Los Angeles City Atty. James K. Hahn, the only citywide elected official who has endorsed Williams, instead expressed confidence in the Police Commission's review of the chief's performance, which is expected to conclude late next week.
"I do support Chief Williams. Crime has been going down. Complaints against the Police Department are down. Confidence in the Police Department is up," Hahn said. "But I am disappointed now that the chief is not going to let the process run its course. It's wrong to be talking about suing the city."
Several City Council members expressed outrage over revelations in The Times that the chief was preparing a lawsuit and negotiating with a City Council member asking for a settlement of $1 million to $3 million.
"It's like extortion," said Councilman Joel Wachs. "It just makes it so totally clear that all he really cares about is the money."
Another council member opposed to any payout for Williams said an informal poll of colleagues revealed that the body is deeply split, with six members strongly opposed to any settlement and about the same number willing to consider one if the amount is acceptable.
Few council members appear eager to endorse any settlement that would cost $1 million or more. But a less costly deal of perhaps $250,000 might win the support of as many as eight members, according to one council member.
Councilwoman Laura Chick, who heads the Public Safety Committee, said she was "absolutely dismayed" by Williams' legal threats.
"It seems that he's basically saying either give me the job for another five years or else. Boy, that doesn't help the process become more productive or objective," she said. "People forget that Chief Williams was hired for a five-year term. Period."
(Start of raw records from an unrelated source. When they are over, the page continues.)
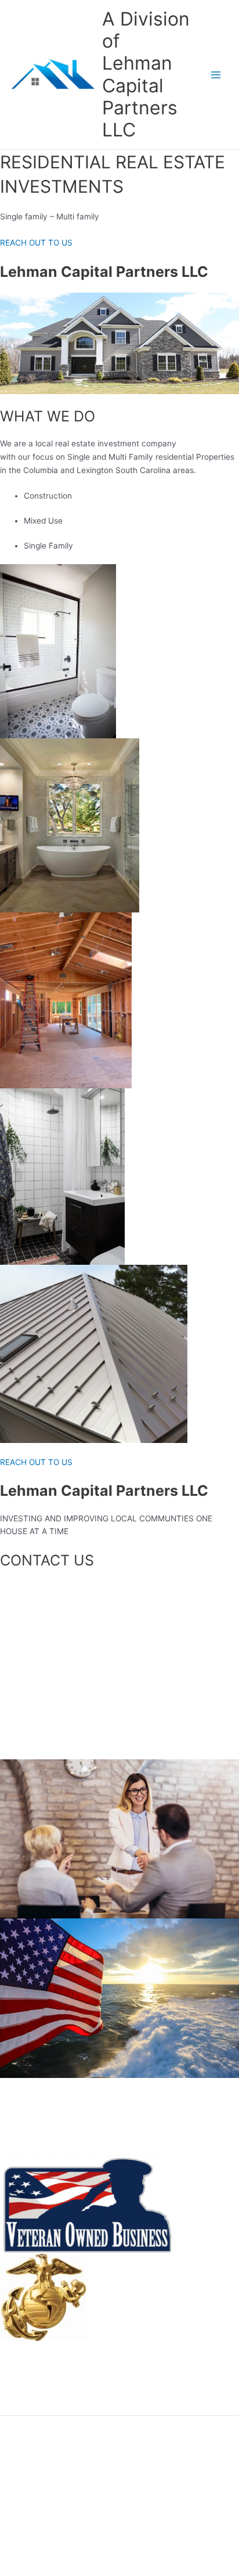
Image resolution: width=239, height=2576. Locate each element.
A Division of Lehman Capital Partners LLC (146, 74)
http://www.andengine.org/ (50, 2369)
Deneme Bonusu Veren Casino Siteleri (70, 2356)
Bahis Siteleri (123, 2290)
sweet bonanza (28, 2408)
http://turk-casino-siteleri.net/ (154, 2330)
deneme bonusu (30, 2395)
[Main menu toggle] (216, 74)
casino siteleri (124, 2343)
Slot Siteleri (120, 2303)
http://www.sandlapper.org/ (150, 2316)
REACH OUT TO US (36, 242)
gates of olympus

Meanwhile, Councilman Nate Holden--Williams' strongest supporter--said Friday that he planned to ask Hahn to remove the Police Commission from the evaluation process. Williams had made a similar request Thursday, but Hahn denied it, saying that only an elected official or member of the commission was authorized to make such a request.
At a Rotary Club luncheon Friday, Police Commission President Raymond C. Fisher said that the chief's actions have been distracting, but that the panel is forging ahead with its deliberations over whether to reappoint the chief. Fisher also vehemently denied the charge by Williams' attorneys that the commission already has decided to dump the chief and is merely going through the motions.
"They are alleging that this is a done deal," he said. "It's never been a done deal."